(Element and text position data)
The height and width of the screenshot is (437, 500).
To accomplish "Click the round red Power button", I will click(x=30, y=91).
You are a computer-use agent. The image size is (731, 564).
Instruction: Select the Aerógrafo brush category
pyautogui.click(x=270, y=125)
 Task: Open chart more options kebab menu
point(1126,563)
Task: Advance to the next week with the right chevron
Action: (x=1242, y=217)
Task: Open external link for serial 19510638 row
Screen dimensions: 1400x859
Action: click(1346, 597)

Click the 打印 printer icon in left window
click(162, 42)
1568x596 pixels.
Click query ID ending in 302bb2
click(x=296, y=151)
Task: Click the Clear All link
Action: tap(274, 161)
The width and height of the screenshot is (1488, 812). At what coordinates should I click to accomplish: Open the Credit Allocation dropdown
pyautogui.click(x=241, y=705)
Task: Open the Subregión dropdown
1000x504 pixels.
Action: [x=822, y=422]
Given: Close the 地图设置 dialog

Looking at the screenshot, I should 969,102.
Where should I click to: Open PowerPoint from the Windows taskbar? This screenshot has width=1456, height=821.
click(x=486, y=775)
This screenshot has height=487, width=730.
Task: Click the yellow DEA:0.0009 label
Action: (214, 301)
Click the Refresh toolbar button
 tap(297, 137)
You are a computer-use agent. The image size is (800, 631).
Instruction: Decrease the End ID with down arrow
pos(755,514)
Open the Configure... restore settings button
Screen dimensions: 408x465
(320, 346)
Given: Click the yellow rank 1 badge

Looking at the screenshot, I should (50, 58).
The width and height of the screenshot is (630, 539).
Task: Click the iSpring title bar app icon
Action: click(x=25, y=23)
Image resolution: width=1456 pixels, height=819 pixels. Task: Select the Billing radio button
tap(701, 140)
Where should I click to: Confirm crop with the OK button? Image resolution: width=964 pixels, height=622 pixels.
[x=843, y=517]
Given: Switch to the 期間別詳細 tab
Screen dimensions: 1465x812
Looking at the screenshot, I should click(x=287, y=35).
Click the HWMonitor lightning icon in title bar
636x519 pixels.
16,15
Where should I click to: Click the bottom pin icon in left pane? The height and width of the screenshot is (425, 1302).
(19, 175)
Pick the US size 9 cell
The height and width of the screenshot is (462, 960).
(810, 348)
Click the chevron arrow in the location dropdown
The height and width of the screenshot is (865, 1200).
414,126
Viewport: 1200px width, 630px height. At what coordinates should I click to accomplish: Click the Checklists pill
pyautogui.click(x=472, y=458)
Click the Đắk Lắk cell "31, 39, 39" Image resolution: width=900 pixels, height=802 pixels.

WORK TO DO: Copy the records out verbatim, beginning at the line that contains "Where should I click to: Open" and stopping after the line that contains "tap(297, 137)".

ANSWER TO THE PROBLEM:
Where should I click to: Open PowerPoint from the Windows taskbar? This screenshot has width=1456, height=821.
click(x=486, y=775)
This screenshot has height=487, width=730.
Task: Click the yellow DEA:0.0009 label
Action: (214, 301)
Click the Refresh toolbar button
 tap(297, 137)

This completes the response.